Les Chantiers Bernard liquidés, leur dernier bateau remorqué à Saint-Nazaire

Les Chantiers Bernard liquidés, leur dernier bateau remorqué à Saint-Nazaire

Dans son audience du 20 mars, le tribunal de commerce de Quimper a prononcé la liquidation judiciaire des Chantiers navals Bernard de Locmiquélic (Morbihan), qui avaient été placés en procédure de sauvegarde en octobre 2024 puis en redressement judiciaire en octobre dernier.

Acteur historique de la construction navale lorientaise, l’entreprise familiale, spécialisée dans la pêche, fut créée il y a 57 ans. Elle avait lancé son activité en 1969, d’abord à Port-Louis. En 1983, les chantiers s’étaient installés en lieu et place des Plastiques de l’Ouest, à Locmiquélic. L’entreprise est historiquement née avec la pêche et l’ostréiculture, mais avait su au fil des années diversifier son activité pour surmonter les crises subies par son secteur d’origine. Rapidement, elle s’est tournée vers le polyester, devenant l’un des grands experts français des bateaux professionnels en composites. Sa spécialité était le polyester renforcé de fibres de verre, avec des coques réalisées en sandwich ou en infusion. Et les Chantiers navals Bernard s’étaient aussi modernisés en se dotant, en 2015, d’un atelier complémentaire de 2000 m² à Riantec, à côté de Locmiquélic.
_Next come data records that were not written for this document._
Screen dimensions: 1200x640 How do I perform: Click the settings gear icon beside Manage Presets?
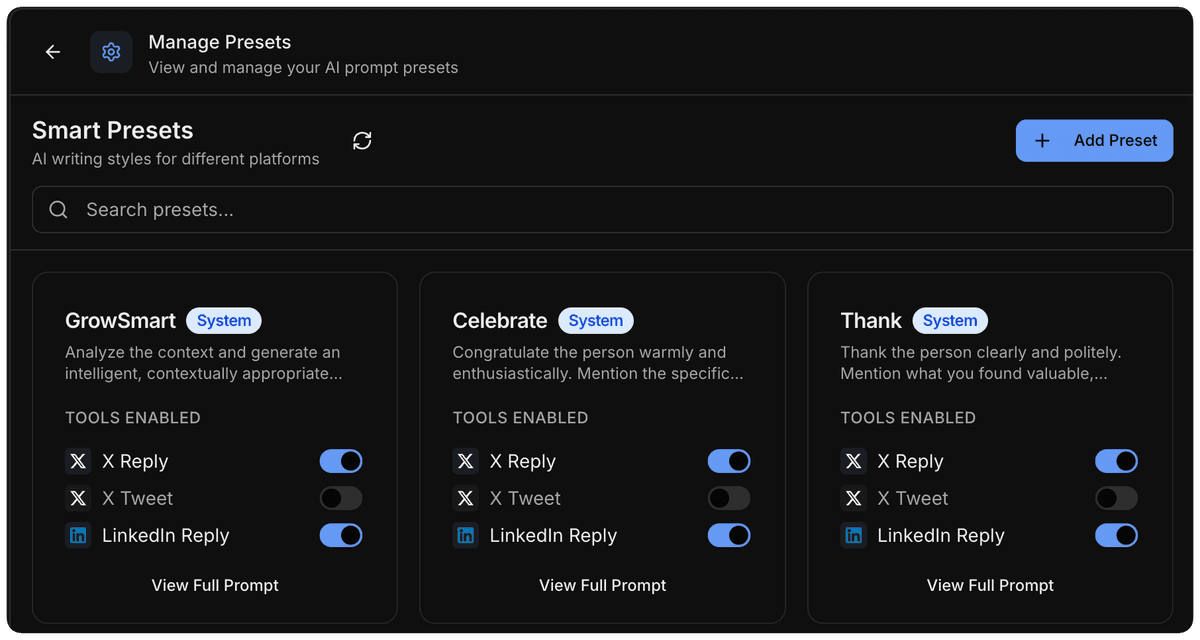(x=110, y=52)
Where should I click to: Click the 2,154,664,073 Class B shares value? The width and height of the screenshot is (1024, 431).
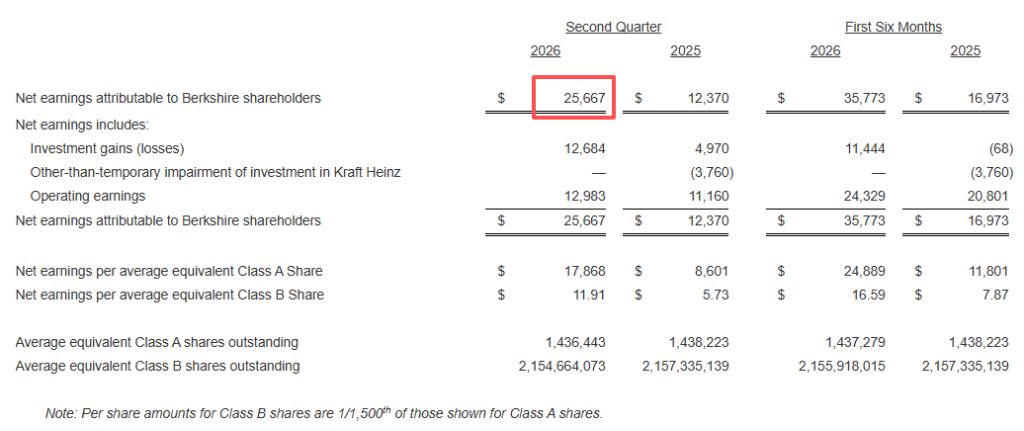[562, 366]
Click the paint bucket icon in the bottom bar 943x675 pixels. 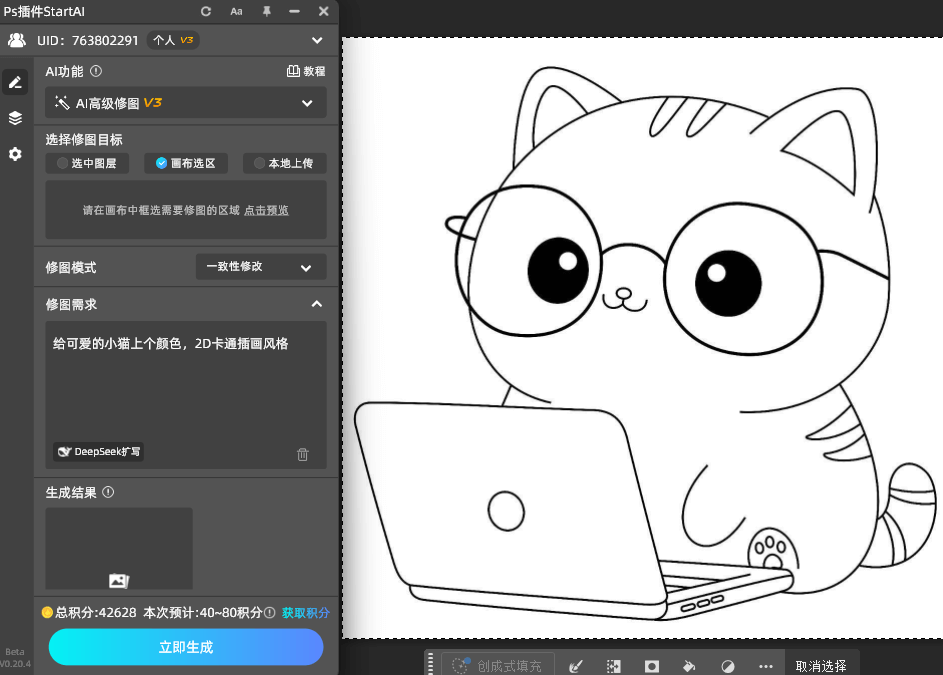(690, 665)
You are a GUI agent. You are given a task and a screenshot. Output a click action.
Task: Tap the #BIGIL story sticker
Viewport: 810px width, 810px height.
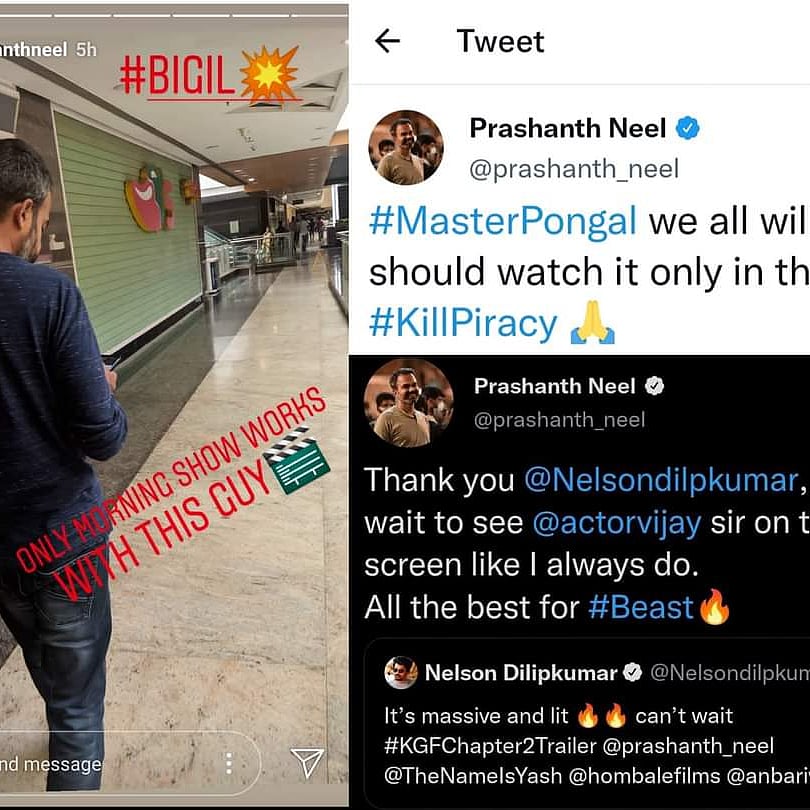pos(209,75)
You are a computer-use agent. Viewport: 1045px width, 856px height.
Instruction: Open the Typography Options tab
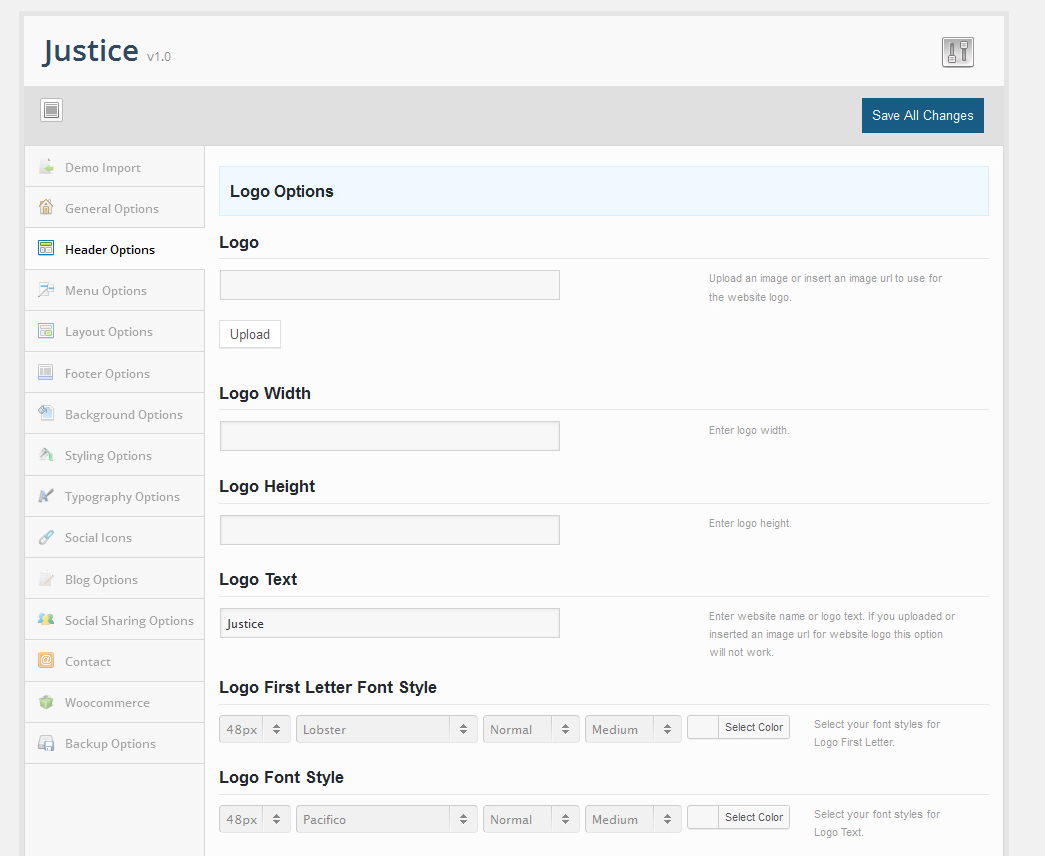(x=122, y=497)
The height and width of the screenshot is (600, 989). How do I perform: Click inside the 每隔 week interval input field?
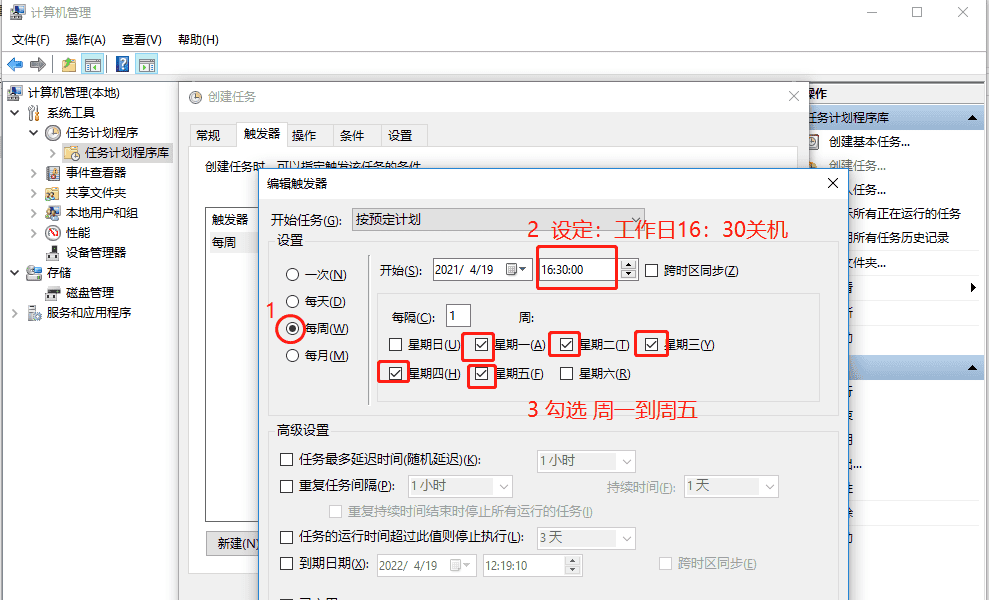tap(457, 315)
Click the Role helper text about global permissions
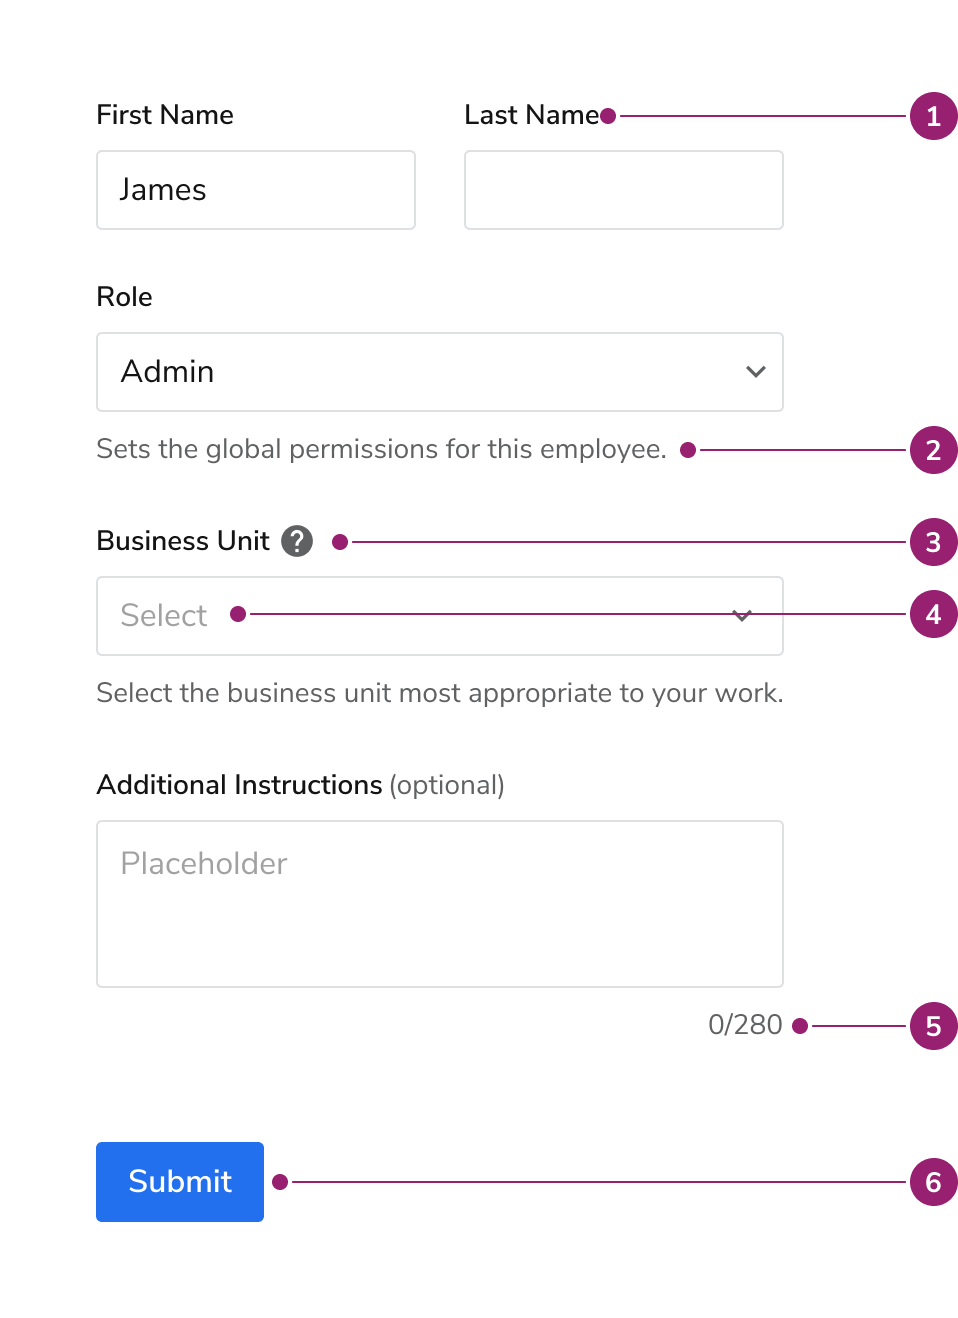Image resolution: width=958 pixels, height=1318 pixels. 381,449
En tout, l’entreprise bretonne a sorti quelques 300 bateaux : plus de 90 vedettes de sauvetage, 70 bateaux de pêche, 40 unités ostréicoles, 30 pilotines, 10 navires à passagers, une vingtaine de navires de servitude portuaire, mais aussi des bateaux de plaisance ou encore des vedettes de surveillance pour la Douane. Des productions destinées à des clients français, en métropole et outre-mer, mais aussi à de nombreux armateurs étrangers. On trouve ainsi des bateaux produits par les Chantiers navals Bernard de la Norvège au Sénégal, en passant par l’Allemagne, la Belgique, l’Espagne, le Maroc ou encore l’Afrique du Sud.

En 2019, une quarantaine de salariés travaillaient chez Bernard. Mais différents facteurs ont fragilisé l’entreprise : la crise sanitaire, la hausse du coût des matériaux, la crise de la pêche, une concurrence exacerbée ou encore la perte de clients historiques. Début 2025, alors que les dirigeants espéraient encore trouver une solution, les effectifs avaient été réduits à une dizaine de salariés seulement. Il n’y avait plus officiellement, dans le carnet de commandes, que deux pilotines, dont une unité de 13.6 mètres destinée à la station de Sète, qui a finalement transféré sa construction chez JFA, à Concarneau. Le chantier a poursuivi, avec l’aide de la station de pilotage de la Loire, la construction de Capella, vedette de 17.5 mètres du même type que les Gavy et La Concorde, également construites par Bernard, d’où elles sont sorties en 2015 et 2019. Cet ultime bateau en était au stade des finitions quand le constructeur a été placé en liquidation judiciaire. Il vient d’être remorqué depuis Lorient jusqu’à Saint-Nazaire par le Merida (ex-Brigitte Bardot racheté en 2021 par Oceanic Assistance à l’ONG Sea Shepherd). Les pilotes de la Loire vont gérer les derniers travaux avant la mise en service de cette pilotine, qui va remplacer La Lambarde, une unité de 15.5 mètres livrée par les chantiers Bernard en décembre 2011.